To celebrate the incredibly prolific, influential and diverse body of work left behind by Prince, we will be exploring a different song of his each day for an entire year with the series 365 Prince Songs in a Year.

Generally speaking, Prince's music was far more focused on the personal than the political — one might argue he was 2 funky 4 current events — but the two arenas overlapped during the Cold War, when generations of kids grew up fearing nuclear armageddon. Those fears, and a faith in the power of diplomacy, were expressed in his 1981 track "Ronnie, Talk to Russia."

Released as part of Prince's Controversy LP, "Ronnie, Talk to Russia" urges President Ronald Reagan — sworn in for his first term of office less than nine months before the album's release — to soften decades of aggressive American rhetoric toward the Soviet Union. "Ronnie talk to Russia before it's too late," the song begins. "Before they blow up the world." Warning that "you can go to the zoo" but shouldn't feed "left-wing guerrillas," the song goes on to add that if Reagan's dead before Prince meets him in person, "don't say I didn't warn ya."

A quick track, clocking in under two minutes on an album with a pair of songs weighing in at seven minutes plus, "Ronnie, Talk to Russia" marked one of Prince's more overt political moments. Although he'd occasionally dabble in songwriting that clearly addressed sociopolitical concerns, turning to the headlines for a series of compositions that ran the gamut from the Controversy cut "Annie Christian" to later fare like the Martin Luther King Jr.-inspired "Dreamer," he wasn't typically vocal about his own ideological leanings.

In fact, there's reason to believe Prince was just as stubbornly independent politically as he was musically. He made headlines in 1990 when he donated to a Republican senator's re-election campaign in his home state of Minnesota, and he performed a secret show at the White House in 2015 for Democratic President Barack Obama — a candidate he'd earlier revealed he didn't vote for because, as he said in a 2009 interview, his faith kept him from casting a ballot.

"I’m one of the Jehovah’s Witnesses," he explained to Tavis Smiley . "And we’ve never voted. That’s not to say I don’t think … President Obama is a very smart individual and he seems like he means well.
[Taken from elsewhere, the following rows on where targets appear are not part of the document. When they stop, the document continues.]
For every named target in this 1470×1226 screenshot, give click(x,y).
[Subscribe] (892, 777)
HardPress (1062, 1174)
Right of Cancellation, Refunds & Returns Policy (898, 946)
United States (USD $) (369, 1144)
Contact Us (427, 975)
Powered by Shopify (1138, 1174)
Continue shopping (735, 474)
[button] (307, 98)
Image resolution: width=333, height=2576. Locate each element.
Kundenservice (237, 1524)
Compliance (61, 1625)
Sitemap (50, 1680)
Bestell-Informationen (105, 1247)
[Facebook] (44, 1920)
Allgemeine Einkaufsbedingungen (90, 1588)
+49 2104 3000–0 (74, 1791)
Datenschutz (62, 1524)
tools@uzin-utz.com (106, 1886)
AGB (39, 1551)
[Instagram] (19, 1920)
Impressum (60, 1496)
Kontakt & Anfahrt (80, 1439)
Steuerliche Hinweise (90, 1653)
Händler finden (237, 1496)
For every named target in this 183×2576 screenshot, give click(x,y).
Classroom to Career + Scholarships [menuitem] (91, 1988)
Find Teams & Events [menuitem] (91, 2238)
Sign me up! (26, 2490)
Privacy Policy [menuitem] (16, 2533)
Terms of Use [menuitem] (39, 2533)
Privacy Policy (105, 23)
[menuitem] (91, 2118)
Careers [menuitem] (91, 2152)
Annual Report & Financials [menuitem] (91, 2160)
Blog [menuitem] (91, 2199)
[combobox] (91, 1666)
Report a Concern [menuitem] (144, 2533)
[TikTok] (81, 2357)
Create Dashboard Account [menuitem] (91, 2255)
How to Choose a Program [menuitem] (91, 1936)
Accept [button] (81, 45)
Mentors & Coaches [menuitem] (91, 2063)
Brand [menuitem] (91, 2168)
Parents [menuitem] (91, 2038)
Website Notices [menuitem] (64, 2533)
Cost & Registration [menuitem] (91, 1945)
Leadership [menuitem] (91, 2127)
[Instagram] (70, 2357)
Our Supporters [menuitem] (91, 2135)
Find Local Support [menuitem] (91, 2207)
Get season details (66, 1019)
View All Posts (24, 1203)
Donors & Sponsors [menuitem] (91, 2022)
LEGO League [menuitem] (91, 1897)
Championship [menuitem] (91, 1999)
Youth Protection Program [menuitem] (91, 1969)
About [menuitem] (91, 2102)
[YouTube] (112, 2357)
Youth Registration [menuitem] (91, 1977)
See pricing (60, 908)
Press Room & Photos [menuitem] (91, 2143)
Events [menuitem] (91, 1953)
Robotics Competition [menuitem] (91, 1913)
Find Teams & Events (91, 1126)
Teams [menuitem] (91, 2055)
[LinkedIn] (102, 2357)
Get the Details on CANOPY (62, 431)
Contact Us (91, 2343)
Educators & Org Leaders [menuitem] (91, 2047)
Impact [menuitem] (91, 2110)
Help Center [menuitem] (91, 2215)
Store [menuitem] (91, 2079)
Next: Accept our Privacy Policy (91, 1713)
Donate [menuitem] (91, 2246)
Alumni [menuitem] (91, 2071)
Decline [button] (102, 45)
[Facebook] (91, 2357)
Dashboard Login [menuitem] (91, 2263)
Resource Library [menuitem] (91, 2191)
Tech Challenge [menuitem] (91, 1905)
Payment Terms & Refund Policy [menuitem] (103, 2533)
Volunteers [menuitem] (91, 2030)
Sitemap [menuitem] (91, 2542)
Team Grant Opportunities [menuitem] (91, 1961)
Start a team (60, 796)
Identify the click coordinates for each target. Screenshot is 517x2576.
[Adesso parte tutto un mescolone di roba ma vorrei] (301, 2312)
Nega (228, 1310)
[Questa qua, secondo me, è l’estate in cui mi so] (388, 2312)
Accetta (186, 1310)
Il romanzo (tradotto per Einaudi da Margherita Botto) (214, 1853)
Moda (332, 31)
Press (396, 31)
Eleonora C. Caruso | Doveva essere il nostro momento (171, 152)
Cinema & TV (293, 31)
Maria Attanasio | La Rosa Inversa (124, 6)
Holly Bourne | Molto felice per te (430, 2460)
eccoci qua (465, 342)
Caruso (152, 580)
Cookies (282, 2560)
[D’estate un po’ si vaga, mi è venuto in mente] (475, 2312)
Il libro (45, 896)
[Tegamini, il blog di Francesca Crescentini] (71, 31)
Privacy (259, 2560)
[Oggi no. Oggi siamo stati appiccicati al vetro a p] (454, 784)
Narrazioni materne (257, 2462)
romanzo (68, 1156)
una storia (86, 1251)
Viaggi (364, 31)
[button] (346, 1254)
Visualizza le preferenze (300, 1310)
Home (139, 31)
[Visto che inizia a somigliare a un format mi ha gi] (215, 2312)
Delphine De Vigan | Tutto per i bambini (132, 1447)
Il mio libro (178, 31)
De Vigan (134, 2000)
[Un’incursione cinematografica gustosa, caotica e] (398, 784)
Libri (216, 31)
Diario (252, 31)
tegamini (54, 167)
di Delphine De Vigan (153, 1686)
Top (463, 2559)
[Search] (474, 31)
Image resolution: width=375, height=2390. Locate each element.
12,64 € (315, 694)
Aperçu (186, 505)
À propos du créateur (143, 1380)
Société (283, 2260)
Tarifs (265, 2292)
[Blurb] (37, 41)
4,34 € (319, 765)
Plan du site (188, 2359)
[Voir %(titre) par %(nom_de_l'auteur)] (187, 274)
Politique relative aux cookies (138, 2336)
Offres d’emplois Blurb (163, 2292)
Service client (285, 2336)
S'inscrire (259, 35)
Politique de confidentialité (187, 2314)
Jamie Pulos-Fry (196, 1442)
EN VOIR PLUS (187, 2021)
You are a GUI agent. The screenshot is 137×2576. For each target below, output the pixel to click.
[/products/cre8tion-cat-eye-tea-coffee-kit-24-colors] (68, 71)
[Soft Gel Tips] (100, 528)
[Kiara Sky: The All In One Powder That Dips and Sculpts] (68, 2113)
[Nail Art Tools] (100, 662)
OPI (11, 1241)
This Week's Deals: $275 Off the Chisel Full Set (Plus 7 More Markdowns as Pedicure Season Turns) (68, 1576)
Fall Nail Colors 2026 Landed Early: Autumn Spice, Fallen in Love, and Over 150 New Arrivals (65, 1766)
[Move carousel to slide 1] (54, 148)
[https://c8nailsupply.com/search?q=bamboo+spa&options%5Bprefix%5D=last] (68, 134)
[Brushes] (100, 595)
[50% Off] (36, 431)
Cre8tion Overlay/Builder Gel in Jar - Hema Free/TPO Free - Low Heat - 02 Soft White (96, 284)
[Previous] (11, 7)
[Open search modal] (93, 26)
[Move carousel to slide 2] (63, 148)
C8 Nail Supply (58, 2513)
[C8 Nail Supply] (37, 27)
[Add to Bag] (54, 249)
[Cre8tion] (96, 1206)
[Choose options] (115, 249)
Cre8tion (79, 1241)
Prophecy is what we all have to go by now."

In the end, "Ronnie, Talk to Russia" probably never made it into heavy rotation at the White House — in fact, Reagan would only escalate his inflammatory stance toward the Soviet Union in the years after Controversy's release, infamously referring to the U.S.S.R. as an "evil empire" two years later — but the president's second term found the Cold War entering a thaw, with Soviet leader Mikhail Gorbachev leading his nation into a new era that rolled back some of the harshest policies under the Communist regime.

By the end of the '80s, anti-Russian sentiment and the fear of nuclear annihilation faded, although it never went away completely — and in recent years, it's flared back up again. If Prince were still with us in 2017 with Donald Trump in the White House, he'd have plenty of material for a "Ronnie, Talk to Russia" sequel — although these days, many voters are more concerned that our government has too much communication with its old rival.